5. Funding Rate Arbitrage

When funding rates on CEX and DEX perpetuals diverge, agents can long the instrument with negative funding and short the instrument with positive funding, collecting the spread. This is market-neutral if correlation remains high.

Detection Algorithms

Arbitrage detection is fundamentally a comparison problem: continuously compare prices across venues and flag when the spread exceeds the cost of execution. However, the implementation details matter enormously.

WebSocket Price Aggregator

The foundation is maintaining real-time price feeds from all target venues. REST polling is too slow — at best 200-500ms per poll cycle, which misses most opportunities. WebSocket subscriptions are necessary.

# Price aggregator using async WebSockets
import asyncio
import json
import time
import websockets
from dataclasses import dataclass, field
from typing import Dict, Optional
import httpx

@dataclass
class PriceQuote:
    venue: str
    symbol: str
    bid: float
    ask: float
    mid: float
    timestamp_ms: int
    bid_size: float = 0.0
    ask_size: float = 0.0

@dataclass
class ArbSignal:
    buy_venue: str
    sell_venue: str
    symbol: str
    buy_price: float      # best ask on buy side
    sell_price: float     # best bid on sell side
    raw_spread_pct: float
    estimated_cost_pct: float
    net_spread_pct: float
    detected_at_ms: int
    max_size: float

class CrossExchangeDetector:
    def __init__(self, symbols: list[str], min_net_spread_pct: float = 0.05):
        self.symbols = symbols
        self.min_net_spread_pct = min_net_spread_pct
        self.prices: Dict[str, Dict[str, PriceQuote]] = {}
        # venue -> symbol -> quote
        self.callbacks = []

    def update_price(self, quote: PriceQuote):
        venue = quote.venue
        sym = quote.symbol
        if venue not in self.prices:
            self.prices[venue] = {}
        self.prices[venue][sym] = quote
        self._check_arb(sym)

    def _estimate_cost(self, buy_venue: str, sell_venue: str,
                          symbol: str, size: float) -> float:
        """Estimate total round-trip cost as % of trade size."""
        FEE_TABLE = {
            'binance': 0.10,    # 0.10% taker
            'okx': 0.08,
            'bybit': 0.10,
            'purpleflea': 0.035, # Hyperliquid taker
            'hyperliquid': 0.035,
            'uniswap_v3': 0.30,  # 0.30% default pool
            'curve': 0.04,
        }
        buy_fee = FEE_TABLE.get(buy_venue, 0.10)
        sell_fee = FEE_TABLE.get(sell_venue, 0.10)
        slippage_est = self._estimate_slippage(buy_venue, symbol, size)
        gas_pct = self._estimate_gas_pct(buy_venue, sell_venue, size)
        transfer_cost = 0.01  # bridge/transfer cost if cross-chain
        return buy_fee + sell_fee + slippage_est + gas_pct + transfer_cost

    def _estimate_slippage(self, venue: str, symbol: str, size: float) -> float:
        """Simple slippage model: 0.01% per $100K of size on liquid venues."""
        liquidity_factor = {
            'binance': 100_000,
            'hyperliquid': 50_000,
            'purpleflea': 50_000,
            'uniswap_v3': 20_000,
        }.get(venue, 30_000)

▸ **Exercise tasks**
1. Quote everything in the arbitrage text from "When funding rates" down to "correlation remains high.".
2. Print, in the entries, everything from the line containing "Select 最近使用 in" down to the line containing "pos(247,478)", both lines included.
The arbitrage text and the entries that come after it are unrelated.

▸ **Data shown**
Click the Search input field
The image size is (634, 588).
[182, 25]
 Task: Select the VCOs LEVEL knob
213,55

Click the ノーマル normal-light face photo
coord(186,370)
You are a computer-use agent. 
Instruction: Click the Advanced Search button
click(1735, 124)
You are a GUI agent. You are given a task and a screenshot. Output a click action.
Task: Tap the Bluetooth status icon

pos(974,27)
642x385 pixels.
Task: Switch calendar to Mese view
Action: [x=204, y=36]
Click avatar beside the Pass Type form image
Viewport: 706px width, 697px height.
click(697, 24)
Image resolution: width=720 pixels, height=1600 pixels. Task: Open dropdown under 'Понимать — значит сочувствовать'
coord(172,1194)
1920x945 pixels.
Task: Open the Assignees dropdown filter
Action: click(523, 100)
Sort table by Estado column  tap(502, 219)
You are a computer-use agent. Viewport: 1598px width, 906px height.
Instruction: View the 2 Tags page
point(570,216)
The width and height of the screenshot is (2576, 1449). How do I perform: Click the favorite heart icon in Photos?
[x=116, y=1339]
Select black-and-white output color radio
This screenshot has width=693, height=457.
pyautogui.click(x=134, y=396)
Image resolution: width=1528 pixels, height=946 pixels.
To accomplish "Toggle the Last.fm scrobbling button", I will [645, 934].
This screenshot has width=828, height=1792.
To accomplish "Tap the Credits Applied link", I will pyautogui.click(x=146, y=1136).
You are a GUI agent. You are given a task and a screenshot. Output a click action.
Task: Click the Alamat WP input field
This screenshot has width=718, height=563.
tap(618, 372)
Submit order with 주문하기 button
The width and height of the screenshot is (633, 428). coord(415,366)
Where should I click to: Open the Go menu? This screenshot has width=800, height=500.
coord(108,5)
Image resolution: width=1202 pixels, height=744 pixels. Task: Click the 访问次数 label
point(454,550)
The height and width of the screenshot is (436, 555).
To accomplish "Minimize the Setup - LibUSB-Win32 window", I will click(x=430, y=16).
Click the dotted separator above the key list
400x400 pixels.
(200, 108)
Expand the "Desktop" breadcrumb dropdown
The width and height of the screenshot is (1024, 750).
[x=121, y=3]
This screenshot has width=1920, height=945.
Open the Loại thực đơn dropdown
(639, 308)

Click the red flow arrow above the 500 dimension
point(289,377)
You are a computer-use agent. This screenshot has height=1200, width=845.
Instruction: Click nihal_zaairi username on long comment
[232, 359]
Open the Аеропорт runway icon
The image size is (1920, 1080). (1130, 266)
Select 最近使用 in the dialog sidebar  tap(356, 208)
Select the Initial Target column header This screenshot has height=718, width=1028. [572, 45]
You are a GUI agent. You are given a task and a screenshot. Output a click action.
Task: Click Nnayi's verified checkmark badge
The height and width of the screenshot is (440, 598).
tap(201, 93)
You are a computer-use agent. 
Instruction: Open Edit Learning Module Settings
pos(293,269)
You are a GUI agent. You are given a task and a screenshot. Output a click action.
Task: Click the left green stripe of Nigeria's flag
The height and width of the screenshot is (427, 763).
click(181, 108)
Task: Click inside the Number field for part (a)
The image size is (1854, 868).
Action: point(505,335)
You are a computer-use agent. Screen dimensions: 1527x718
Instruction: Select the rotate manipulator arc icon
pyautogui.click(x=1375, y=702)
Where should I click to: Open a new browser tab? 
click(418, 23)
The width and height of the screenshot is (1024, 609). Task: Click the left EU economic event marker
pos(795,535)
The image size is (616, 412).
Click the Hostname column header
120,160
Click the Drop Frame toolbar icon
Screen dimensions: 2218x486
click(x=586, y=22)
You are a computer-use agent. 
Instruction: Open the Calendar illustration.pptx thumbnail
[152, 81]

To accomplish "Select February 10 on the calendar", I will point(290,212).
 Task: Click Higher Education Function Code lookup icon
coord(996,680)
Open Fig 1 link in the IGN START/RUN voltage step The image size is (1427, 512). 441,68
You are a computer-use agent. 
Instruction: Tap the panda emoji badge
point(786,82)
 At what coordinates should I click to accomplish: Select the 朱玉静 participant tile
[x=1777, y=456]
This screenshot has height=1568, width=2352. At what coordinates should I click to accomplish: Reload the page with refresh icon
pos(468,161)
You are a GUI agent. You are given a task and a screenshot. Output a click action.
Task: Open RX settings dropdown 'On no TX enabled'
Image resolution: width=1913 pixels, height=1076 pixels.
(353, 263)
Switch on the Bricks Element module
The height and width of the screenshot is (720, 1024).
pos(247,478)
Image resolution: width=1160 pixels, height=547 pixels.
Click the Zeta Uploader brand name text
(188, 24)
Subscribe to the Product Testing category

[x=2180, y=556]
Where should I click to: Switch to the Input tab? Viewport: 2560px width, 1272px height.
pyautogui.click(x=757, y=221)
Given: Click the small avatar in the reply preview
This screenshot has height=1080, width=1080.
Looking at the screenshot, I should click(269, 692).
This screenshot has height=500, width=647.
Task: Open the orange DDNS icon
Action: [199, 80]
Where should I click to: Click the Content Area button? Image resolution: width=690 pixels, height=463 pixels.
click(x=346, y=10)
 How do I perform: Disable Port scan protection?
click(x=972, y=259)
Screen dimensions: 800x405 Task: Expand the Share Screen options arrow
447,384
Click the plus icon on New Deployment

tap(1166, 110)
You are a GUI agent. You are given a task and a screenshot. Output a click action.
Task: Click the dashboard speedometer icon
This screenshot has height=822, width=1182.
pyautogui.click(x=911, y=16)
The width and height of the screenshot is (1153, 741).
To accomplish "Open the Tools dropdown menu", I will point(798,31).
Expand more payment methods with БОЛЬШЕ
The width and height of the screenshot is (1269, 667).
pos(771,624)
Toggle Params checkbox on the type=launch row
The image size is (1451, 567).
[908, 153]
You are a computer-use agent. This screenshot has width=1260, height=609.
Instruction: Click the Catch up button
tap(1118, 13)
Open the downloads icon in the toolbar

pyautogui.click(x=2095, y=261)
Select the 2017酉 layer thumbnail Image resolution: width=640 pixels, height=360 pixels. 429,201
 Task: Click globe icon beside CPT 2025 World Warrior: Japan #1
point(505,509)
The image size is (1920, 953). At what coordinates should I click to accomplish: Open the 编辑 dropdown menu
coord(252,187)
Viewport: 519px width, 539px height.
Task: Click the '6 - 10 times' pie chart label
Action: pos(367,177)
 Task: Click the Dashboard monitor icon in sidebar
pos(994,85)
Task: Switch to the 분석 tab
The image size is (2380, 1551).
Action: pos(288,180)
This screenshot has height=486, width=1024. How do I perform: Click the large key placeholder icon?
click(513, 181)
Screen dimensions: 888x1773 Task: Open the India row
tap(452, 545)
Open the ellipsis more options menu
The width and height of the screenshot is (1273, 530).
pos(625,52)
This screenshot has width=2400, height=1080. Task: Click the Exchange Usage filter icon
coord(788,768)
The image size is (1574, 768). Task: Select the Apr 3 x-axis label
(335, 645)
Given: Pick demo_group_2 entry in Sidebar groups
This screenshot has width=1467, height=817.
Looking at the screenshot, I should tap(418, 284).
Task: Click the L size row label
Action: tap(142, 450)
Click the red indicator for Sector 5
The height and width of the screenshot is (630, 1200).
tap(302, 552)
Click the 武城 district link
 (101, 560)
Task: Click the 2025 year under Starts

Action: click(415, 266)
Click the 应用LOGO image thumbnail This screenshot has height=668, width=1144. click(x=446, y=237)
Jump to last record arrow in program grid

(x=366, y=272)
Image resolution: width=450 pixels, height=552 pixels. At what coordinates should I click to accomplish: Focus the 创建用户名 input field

▸ **Full solutions**
1.
When funding rates on CEX and DEX perpetuals diverge, agents can long the instrument with negative funding and short the instrument with positive funding, collecting the spread. This is market-neutral if correlation remains high.

2.
Select 最近使用 in the dialog sidebar  tap(356, 208)
Select the Initial Target column header This screenshot has height=718, width=1028. [572, 45]
You are a GUI agent. You are given a task and a screenshot. Output a click action.
Task: Click Nnayi's verified checkmark badge
The height and width of the screenshot is (440, 598).
tap(201, 93)
You are a computer-use agent. 
Instruction: Open Edit Learning Module Settings
pos(293,269)
You are a GUI agent. You are given a task and a screenshot. Output a click action.
Task: Click the left green stripe of Nigeria's flag
The height and width of the screenshot is (427, 763).
click(181, 108)
Task: Click inside the Number field for part (a)
The image size is (1854, 868).
Action: point(505,335)
You are a computer-use agent. Screen dimensions: 1527x718
Instruction: Select the rotate manipulator arc icon
pyautogui.click(x=1375, y=702)
Where should I click to: Open a new browser tab? 
click(418, 23)
The width and height of the screenshot is (1024, 609). Task: Click the left EU economic event marker
pos(795,535)
The image size is (616, 412).
Click the Hostname column header
120,160
Click the Drop Frame toolbar icon
Screen dimensions: 2218x486
click(x=586, y=22)
You are a computer-use agent. 
Instruction: Open the Calendar illustration.pptx thumbnail
[152, 81]

To accomplish "Select February 10 on the calendar", I will point(290,212).
 Task: Click Higher Education Function Code lookup icon
coord(996,680)
Open Fig 1 link in the IGN START/RUN voltage step The image size is (1427, 512). 441,68
You are a computer-use agent. 
Instruction: Tap the panda emoji badge
point(786,82)
 At what coordinates should I click to accomplish: Select the 朱玉静 participant tile
[x=1777, y=456]
This screenshot has height=1568, width=2352. At what coordinates should I click to accomplish: Reload the page with refresh icon
pos(468,161)
You are a GUI agent. You are given a task and a screenshot. Output a click action.
Task: Open RX settings dropdown 'On no TX enabled'
Image resolution: width=1913 pixels, height=1076 pixels.
(353, 263)
Switch on the Bricks Element module
The height and width of the screenshot is (720, 1024).
pos(247,478)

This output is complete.